As my family was spending the day together, I listened as my 11-year-old niece begged her father to rent a movie on the way home from the restaurant. Home for them was a small farming town where he and I had grown up playing in cotton, running through rice fields, and exploring the backwoods of Arkansas.
Today kids passed there time with movies, video games, iPhones, iPads, and the new fad, fidget spinners. We had spent the last hour looking for a fidget cube, which is a box that fits in the palm of your hand and has four options to keep your hands busy, all of which required pushing a button, spinning a wheel, or rolling a ball. My brothers' answer was not what my niece wanted to hear, so she tried a strategy that sometimes worked on her mother, but was sure to just cause discontent with her father….whining. That’s right, folks, we’ve all been there and often succeeded. It’s not an ideal method, but hey, sometimes it meets our immediate needs.
Soon my brother’s patience wore thin, and her whining was met with a firm, “No.” Just like any child that realizes they have lost the battle, she backed off, surely planning a way to work in plan B at a later date.
We soon split ways for a short time, while my brother and sister-in-law decided to get groceries, and my mother, niece, and I continued our search for the fidget cube. We both were successful and met up at their house. My brother entered the house with surprising news for his daughter. He had rented a movie for us to watch. It wasn’t just any movie; it was the new “Star Wars; Rogue.” A movie series that she and her dad had spent countless hours watching together.
My brother felt the need to school her properly on the original series that we all grew up on in the 1980s, followed by the recent versions which filled in the gaps. These were memorable daddy/daughter moments that she would cherish as she grew older. They were moments that my brother and I never experienced with a father or even father-figure, so I imagine this was a special moment he had planned.
He barely breathed the last words from his mouth when it was met yet again with whining because she didn’t want to watch “that" movie. She wanted to watch a different movie. My brother was patient as he listened to her insistent plea to re-watch a movie that she had seen no less than 10 times. He tried to explain that this was the newly released Star Wars film and he had hoped they would watch it together. Still, her pleading was for the old movie. Finally, after his patience ran thin, he gave in and said, “I was excited to watch this together. I rented the movie so you and I could watch it, but I will watch it alone after you go to bed tonight.”
Hours passed and she decided that she wanted to see the new Star Wars movie with her dad, but his mind was already made up. We would watch her movie now and he would watch Star Wars without her. Tears filled her eyes as she realized her error would cost her more than she understood earlier.
As I stood watching this 11-year-old heart pouring out the hurt and regret she felt once she realized her error, I could see how I too have been in this same place. Not just when I was a child asking for selfish desires, but as a 39-year-old asking for desires that He placed in my heart, but have yet to come to fruition.

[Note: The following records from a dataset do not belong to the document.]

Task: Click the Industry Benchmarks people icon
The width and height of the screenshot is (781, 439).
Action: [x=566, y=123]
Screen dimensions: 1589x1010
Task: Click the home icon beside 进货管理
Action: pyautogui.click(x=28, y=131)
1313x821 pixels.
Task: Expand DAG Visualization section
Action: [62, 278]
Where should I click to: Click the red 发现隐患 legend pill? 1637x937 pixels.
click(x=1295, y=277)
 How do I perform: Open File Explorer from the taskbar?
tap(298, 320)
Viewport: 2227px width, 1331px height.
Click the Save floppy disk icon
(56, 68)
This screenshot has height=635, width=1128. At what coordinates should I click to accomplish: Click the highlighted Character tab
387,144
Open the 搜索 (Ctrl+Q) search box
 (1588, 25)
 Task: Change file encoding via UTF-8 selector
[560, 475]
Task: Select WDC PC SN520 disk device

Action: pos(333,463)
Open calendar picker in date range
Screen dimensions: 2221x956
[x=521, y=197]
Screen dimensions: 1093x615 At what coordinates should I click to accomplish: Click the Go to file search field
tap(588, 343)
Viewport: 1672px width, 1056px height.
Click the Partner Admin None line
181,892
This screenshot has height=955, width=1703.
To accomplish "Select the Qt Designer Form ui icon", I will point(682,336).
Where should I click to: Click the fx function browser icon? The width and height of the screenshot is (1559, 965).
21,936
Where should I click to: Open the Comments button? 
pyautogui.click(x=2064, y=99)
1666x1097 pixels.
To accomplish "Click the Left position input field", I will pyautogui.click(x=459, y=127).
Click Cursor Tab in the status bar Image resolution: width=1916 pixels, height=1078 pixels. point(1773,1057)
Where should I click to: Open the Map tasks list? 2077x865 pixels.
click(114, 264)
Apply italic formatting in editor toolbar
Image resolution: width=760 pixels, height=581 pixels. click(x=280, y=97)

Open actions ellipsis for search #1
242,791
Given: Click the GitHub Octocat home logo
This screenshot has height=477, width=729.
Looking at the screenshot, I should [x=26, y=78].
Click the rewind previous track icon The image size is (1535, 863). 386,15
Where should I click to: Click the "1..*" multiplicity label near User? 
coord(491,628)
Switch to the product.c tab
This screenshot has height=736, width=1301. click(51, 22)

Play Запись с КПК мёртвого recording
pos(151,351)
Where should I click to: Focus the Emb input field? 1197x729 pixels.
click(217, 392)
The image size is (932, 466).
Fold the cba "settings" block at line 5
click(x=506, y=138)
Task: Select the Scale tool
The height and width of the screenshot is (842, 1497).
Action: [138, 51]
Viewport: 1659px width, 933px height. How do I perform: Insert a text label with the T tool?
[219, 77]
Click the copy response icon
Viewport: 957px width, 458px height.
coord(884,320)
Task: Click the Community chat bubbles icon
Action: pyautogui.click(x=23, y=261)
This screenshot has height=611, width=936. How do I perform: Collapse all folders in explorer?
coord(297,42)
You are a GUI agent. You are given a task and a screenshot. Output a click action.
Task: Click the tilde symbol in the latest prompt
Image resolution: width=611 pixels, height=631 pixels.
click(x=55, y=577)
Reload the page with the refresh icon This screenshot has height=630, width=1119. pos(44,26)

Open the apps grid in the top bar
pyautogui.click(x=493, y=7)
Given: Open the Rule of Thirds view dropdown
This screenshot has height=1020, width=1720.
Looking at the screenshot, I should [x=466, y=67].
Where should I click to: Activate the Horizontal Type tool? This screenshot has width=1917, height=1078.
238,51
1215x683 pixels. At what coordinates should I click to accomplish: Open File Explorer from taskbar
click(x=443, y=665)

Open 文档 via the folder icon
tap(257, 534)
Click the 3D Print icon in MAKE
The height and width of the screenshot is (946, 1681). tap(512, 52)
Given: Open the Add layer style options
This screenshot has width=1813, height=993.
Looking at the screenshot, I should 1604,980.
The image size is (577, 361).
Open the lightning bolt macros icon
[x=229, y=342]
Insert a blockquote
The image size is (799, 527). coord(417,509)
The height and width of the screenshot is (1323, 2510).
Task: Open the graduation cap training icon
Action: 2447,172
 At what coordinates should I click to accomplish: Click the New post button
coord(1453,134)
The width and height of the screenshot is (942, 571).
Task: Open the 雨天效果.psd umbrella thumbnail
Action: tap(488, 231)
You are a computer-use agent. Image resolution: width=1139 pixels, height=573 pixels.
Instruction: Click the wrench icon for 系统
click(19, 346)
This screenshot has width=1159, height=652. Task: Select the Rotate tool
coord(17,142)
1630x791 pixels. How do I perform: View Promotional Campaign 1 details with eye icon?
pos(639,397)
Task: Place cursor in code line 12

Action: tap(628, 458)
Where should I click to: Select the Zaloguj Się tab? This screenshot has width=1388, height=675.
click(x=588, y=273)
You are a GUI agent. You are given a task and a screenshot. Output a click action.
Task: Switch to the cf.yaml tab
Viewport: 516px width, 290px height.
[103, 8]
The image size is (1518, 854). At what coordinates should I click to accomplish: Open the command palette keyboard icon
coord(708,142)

How many of us have prayed, prayed some more, and prayed more? We not only asked repeatedly, but begged, pleaded, wept, and whined asking the Lord to answer a desire of our heart? Every time we talked to Him it's all about this one desire.
Could it be that our prayers are unanswered due to our selfish hearts? Or has our prayers been answered, yet because the answer was delayed or looked differently than we had anticipated, we immediately rejected it upon first sight?
Perhaps I have focused so much on the “thing” I wanted instead of delighting in the God who has already given me so much. He gave it freely and would give it again. He just wants us to acknowledge Him and spend time with Him.
He wants to spend time with us because He loves us.
Much like my niece, I'm sure I've focused so much on what I wanted, that I missed out on an opportunity for God to bless me because it wasn't what I envisioned my life to be.
Scripture actually says that if we will delight ourselves in Him (aka. spend time with him because we want to not because we have to) then He will give us the desires of our hearts ~ Psalms 37:4.
Do we only spend time with God when he gives us the very thing we wanted?
If we trusted Him to give me His best instead of what I think is best, wouldn't we be much happier?
Would we even need to ask Him for anything if we just delighted in Him alone?
God is a good God, who loves to give good gifts to His children. You only need to ask and wait for His Best!